Record set:
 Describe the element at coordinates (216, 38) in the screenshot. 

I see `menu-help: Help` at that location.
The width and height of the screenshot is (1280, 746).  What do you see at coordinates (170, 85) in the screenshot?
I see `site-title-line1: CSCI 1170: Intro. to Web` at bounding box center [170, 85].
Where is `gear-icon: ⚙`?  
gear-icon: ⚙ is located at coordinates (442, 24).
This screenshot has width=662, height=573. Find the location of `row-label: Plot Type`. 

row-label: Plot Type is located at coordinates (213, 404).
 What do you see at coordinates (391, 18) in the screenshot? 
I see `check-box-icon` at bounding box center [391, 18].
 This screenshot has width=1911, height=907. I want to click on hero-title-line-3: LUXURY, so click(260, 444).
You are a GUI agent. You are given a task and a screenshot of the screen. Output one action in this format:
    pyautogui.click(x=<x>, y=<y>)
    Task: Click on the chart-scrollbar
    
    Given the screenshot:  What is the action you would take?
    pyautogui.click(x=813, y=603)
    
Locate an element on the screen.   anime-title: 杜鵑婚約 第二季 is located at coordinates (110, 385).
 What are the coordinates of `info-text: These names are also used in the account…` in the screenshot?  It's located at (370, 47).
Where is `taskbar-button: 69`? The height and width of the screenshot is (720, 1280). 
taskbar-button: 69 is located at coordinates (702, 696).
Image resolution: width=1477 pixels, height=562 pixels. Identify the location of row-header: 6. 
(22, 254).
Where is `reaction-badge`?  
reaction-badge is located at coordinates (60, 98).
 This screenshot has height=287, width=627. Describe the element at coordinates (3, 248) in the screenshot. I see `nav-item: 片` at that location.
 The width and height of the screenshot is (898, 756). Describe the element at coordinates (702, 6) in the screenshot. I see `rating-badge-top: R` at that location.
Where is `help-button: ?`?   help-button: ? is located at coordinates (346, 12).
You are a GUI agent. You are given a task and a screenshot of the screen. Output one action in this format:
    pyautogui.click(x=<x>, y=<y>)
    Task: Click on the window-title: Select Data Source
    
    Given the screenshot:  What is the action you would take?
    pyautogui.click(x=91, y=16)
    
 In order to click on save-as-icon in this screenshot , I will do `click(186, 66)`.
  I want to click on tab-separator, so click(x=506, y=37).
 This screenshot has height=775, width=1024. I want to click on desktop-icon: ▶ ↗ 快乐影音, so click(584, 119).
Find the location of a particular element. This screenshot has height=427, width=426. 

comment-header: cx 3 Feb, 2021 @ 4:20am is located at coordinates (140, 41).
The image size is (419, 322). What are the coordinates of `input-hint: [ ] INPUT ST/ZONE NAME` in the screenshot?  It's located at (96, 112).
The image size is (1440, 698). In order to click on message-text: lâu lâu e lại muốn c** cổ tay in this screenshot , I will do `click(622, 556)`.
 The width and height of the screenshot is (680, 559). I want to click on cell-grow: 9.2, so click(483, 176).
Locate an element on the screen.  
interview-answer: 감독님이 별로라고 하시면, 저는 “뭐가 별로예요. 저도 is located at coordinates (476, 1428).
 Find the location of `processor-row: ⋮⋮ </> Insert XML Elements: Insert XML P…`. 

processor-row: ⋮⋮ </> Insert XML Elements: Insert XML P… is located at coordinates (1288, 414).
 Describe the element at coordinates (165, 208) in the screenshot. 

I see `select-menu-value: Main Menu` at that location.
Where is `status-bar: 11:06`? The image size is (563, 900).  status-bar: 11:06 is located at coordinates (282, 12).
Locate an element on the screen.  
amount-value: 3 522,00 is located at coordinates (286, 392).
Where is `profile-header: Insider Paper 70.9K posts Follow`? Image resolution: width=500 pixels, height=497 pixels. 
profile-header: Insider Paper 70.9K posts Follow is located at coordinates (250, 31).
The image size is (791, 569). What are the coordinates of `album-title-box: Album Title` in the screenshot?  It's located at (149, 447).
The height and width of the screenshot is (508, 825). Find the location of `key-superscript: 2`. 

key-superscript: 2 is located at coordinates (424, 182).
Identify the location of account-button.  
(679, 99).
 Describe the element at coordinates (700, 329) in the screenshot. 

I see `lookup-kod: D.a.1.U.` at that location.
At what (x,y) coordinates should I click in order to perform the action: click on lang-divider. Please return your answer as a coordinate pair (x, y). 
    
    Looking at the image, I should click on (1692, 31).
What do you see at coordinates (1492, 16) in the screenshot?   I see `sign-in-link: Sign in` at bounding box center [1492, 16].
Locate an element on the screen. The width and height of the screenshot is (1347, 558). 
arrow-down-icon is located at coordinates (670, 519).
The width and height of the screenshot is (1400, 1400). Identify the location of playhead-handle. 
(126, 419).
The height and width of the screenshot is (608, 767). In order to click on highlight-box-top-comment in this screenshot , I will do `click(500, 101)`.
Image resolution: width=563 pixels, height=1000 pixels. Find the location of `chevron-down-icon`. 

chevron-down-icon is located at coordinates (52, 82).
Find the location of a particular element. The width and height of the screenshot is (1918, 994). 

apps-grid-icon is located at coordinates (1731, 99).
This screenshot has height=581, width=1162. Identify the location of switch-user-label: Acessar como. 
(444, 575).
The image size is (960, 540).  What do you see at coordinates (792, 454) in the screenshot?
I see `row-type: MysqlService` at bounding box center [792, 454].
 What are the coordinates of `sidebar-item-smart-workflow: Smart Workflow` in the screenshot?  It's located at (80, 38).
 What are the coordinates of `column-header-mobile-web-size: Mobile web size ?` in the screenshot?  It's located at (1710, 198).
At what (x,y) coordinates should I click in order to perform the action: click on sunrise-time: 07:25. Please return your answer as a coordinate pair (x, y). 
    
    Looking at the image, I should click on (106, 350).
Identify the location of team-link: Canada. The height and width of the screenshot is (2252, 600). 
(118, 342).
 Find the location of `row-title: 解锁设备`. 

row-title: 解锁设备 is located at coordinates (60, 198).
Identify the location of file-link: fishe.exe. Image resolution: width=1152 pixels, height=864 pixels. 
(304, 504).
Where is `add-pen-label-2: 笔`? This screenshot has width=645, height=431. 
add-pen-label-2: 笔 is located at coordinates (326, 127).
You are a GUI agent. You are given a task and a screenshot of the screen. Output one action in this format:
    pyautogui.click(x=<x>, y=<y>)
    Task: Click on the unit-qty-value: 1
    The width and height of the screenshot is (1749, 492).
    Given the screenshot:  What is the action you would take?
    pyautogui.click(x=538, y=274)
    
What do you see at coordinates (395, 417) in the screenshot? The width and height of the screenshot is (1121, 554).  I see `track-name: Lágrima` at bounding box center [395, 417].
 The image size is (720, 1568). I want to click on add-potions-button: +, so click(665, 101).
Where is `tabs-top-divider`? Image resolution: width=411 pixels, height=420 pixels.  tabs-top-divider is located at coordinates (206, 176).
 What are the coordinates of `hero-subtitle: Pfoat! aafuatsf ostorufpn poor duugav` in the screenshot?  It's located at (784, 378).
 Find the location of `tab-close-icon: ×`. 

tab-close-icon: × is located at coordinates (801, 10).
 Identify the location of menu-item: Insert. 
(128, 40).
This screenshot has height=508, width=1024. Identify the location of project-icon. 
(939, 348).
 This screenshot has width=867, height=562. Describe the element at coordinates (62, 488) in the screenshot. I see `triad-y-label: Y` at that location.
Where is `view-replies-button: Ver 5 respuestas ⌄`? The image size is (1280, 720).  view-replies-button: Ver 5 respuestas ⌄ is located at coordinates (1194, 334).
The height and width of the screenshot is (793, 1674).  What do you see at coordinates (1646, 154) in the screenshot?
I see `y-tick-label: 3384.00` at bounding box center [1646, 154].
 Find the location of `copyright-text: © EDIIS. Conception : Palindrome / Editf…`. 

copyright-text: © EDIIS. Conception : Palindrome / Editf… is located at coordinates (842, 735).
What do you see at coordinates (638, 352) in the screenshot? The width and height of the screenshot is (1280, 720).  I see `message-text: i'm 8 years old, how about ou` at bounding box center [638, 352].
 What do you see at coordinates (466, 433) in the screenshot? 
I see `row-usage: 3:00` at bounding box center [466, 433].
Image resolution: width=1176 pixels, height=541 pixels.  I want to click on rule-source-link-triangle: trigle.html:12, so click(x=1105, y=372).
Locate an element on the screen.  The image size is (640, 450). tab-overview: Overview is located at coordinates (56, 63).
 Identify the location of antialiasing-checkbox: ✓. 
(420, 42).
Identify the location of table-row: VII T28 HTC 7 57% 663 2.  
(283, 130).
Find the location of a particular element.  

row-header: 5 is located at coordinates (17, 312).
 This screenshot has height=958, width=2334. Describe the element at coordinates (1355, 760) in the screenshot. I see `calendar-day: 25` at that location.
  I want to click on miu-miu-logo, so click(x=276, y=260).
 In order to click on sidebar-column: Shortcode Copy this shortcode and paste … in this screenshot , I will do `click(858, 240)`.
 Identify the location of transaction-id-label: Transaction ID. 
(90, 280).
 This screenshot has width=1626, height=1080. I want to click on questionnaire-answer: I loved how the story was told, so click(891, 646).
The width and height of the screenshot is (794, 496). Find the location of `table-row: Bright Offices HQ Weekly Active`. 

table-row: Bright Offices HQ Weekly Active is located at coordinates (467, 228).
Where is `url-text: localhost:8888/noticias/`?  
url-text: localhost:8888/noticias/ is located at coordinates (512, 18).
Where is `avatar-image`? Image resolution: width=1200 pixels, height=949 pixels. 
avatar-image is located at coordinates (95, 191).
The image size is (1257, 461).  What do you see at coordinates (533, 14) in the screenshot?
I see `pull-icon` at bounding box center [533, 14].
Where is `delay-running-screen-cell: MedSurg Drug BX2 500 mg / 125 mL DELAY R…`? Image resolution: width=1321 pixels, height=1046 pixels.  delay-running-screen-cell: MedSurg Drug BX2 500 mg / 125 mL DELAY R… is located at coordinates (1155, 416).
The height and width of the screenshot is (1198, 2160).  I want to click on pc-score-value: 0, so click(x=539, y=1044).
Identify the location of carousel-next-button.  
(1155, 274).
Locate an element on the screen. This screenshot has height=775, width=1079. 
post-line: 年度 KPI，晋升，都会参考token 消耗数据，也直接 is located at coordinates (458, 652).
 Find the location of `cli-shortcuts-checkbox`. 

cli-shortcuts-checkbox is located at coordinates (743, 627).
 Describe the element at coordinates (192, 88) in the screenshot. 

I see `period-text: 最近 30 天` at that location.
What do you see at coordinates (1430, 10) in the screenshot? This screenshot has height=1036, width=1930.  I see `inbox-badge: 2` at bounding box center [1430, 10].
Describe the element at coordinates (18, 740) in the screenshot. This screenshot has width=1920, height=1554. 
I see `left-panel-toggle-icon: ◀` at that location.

Problem requirements:
Report how many lines of the items above contain the string "comment", giving only the number. Matches are case-sensitive.

Answer area:
2